I submit that it is not credible that a 27–year–old male in the State of Colorado would not know that he needed ownership documentation and proof of ownership of
these two items with him and in his possession.
....
[Defendant] tells [the ranger] that he was told by [the] DMV that he did not have to license the trailer and, in fact, it was not licensed. He's a 27–year–old male. That is not credible.
The defendant's failure to object is a factor to be considered in examining the impact of a prosecutor's argument. People v. Rodriguez, 794 P.2d 965, 972 (Colo.1990). A lack of objection " ‘may demonstrate defense counsel's belief that the live argument, despite its appearance in a cold record, was not overly damaging.’ " Id. (quoting Brooks v. Kemp, 762 F.2d 1383, 1397 n. 19 (11th Cir.1985) (en banc), vacated, 478 U.S. 1016, 106 S.Ct. 3325, 92 L.Ed.2d 732 (1986), and reinstated, 809 F.2d 700 (11th Cir.1987) ).
We conclude the prosecutor's juxtaposition of defendant's age against the circumstances of his arrest was proper argument on a reasonable inference as to his credibility that could be drawn from the fact that the trailer was not licensed. See McBride, 228 P.3d at 221.
Defendant nevertheless contends the prosecutor's comments "cumulatively and discretely" constituted reversible error in that the defense theory of the case instruction (as modified by the trial court) did not remedy any alleged prejudice. He contends the instruction was faulty because it did not state that as a matter of law, the jury could not find him guilty merely because he ought to have known the trailer and jet ski were stolen. We disagree.
The final version of the defense theory of the case instruction read:
[Defendant] contends that he did not have the knowledge or belief required for him to be found guilty of theft by receiving, nor did he have the knowledge or belief required for him to be found guilty of perjury in the second degree. Whether [defendant] should have known the jet ski and trailer were stolen is not at issue in this case and you are instructed that you may not find him guilty based upon a belief that he ought to have known.
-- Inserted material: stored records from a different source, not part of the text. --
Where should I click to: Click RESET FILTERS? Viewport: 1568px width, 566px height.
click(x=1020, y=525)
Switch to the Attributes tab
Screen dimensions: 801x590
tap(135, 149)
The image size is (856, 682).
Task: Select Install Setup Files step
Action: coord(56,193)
The trial court's first instruction to the jury stated that the court had the duty to "decide what rules of law apply to this case" and that the jury "must follow all the rules as [the court] explain[s] them to [the jury]." When we read the defense theory of the case instruction in tandem with the court's first instruction, we are persuaded that the jury was not given cause to apply a "reasonable person" standard to the mens rea element of theft by receiving. See People v. Harlan, 8 P.3d 448, 473 (Colo.2000) ("Absent evidence to the contrary, we presume that a jury follows the trial court's instructions."), overruled on other grounds by People v. Miller, 113 P.3d 743, 749 (Colo.2005). We conclude, therefore, that viewed in light of these instructions, the prosecutor's comments did not constitute reversible error.
The judgment is affirmed.
Judge GABRIEL and Judge RICHMAN concur.